Only the renamer and typechecker passes support multi-level terms; none of the compiler passes after the desugarer support multi-level terms. Therefore, the desugarer (or the very first Core-to-Core pass) must eliminate all multi-level terms. The Coq code above does this by exploiting the fact that multi-level languages are generalized arrows – though multi-level syntax is friendlier to program writers, whereas generalized arrows are friendlier to language implementors.

You can find a significantly outdated paper describing the theory behind this translation here. Please keep in mind that it is no longer up to date, and the current implementation diverges from it significantly. I'm working on an updated paper.

Do variable scoping rules change?

Alert! This is the most experimental part of the HetMet extensions, and the most likely to confuse people. To summarize in one sentence: the syntactical depth of a subterm is the number of enclosing brackets minus the number of enclosing escapes; identifiers with different syntactical depths are distinct identifiers. This may lead to some initially-confusing “not in scope” errors.

Identifiers appearing at different syntactic depths are distinct; In other words, this expression is invalid because the occurrence of variable x is not bound:

\x -> <[ x ]>

Likewise, in this expression the occurrence of x in a non-binding position is bound to the first occurrence of x:

<[ \x -> ~~( \x -> <[ x ]> ) ]>

In homogeneous metaprogramming, use of a variable at a different syntactic depth is sometimes take to be an implicit use of cross-stage persistence (so \x -> <[ x ]> would be interpreted as \x -> <[ %%x ]>).
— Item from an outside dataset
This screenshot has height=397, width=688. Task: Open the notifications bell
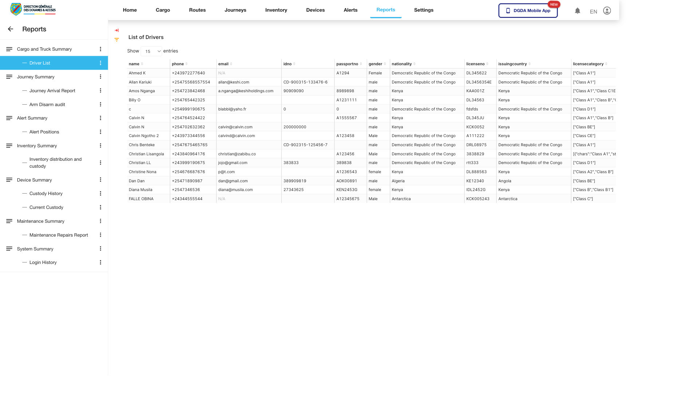pyautogui.click(x=577, y=11)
In heterogeneous metaprogramming cross-stage persistence is often not supported, so having a common namespace for all syntactic depths is less compelling.

Furthermore, a single identifier may need to have a different type at different syntactic depths. Even if we were to substitute implicit escape for implicit cross-stage persistence, a term like this:

<[ \x y -> x + y ]>

is really

<[ \x y -> ~~(+) x y ]>

which will only be well typed if

(+) :: <[ a -> b -> c ]>

for some a, b, and c. Unfortunately this type is not an instance of the type given for (+) in the Haskell Prelude (or even the Numeric Prelude), and it would require a major contortion of the prelude to make both this and Int->Int->Int be instantiations of some common type.

For this reason, we treat each layer of code brackets as a separate namespace, giving us:

<[(+)]> :: Num a => <[ a -> a -> a ]>
  (+)   :: Num a =>    a -> a -> a

What Type System is Used?

To be explicit, the resulting type system arises from taking System FC and adding the rules for (monomorphic) λα, with the following adjustments:

  • Syntax: the type of code yielding a value of type t in environment a is written <[t]>@a (rather than <t>a); escape is ~~e, csp is %%e, and code brackets are <[e]>.

  • Environment classifiers of λα become type variables of System FC (in a future revision these variables will be subject to the additional constraint that they be a member of the “magic” type class GHC.HetMet.CodeTypeIndex).

  • System FC's type abstraction is used for environment classifier abstraction, so the special-purpose classifier abstractions (α)t and (α)e of λα is no longer necessary. Likewise for environment classifier application t[α].

  • In λα, code expressions are annotated with their environment classifier; to achieve this effect in GHC, use an explicit type ascription:

    f = (<[ e ]> :: <[t]>@a)

    If the ascription is omitted, GHC will synthesize a fresh type variable for each set of brackets (and then – as with all Haskell terms – compute the most general unifier for all of the synthesized variables). Unlike ML-Like Inference for Classifiers, the option of giving the classifier explicitly is retained and there are no special open/close terms – GHC's higher-rank polymorphic type inference engine is used instead, and any improvements to that inference engine are inherited automatically.

  • The operation run no longer needs to be a distinguished term, since in System FC it can be given the type forall a. (forall c. <[a]>@c) -> a.

  • Identifiers appearing at different syntactic depths are distinct; see the previous FAQ.

The Coq Extraction Fails to Compile

See the note on this page; the current Coq release needs some patches.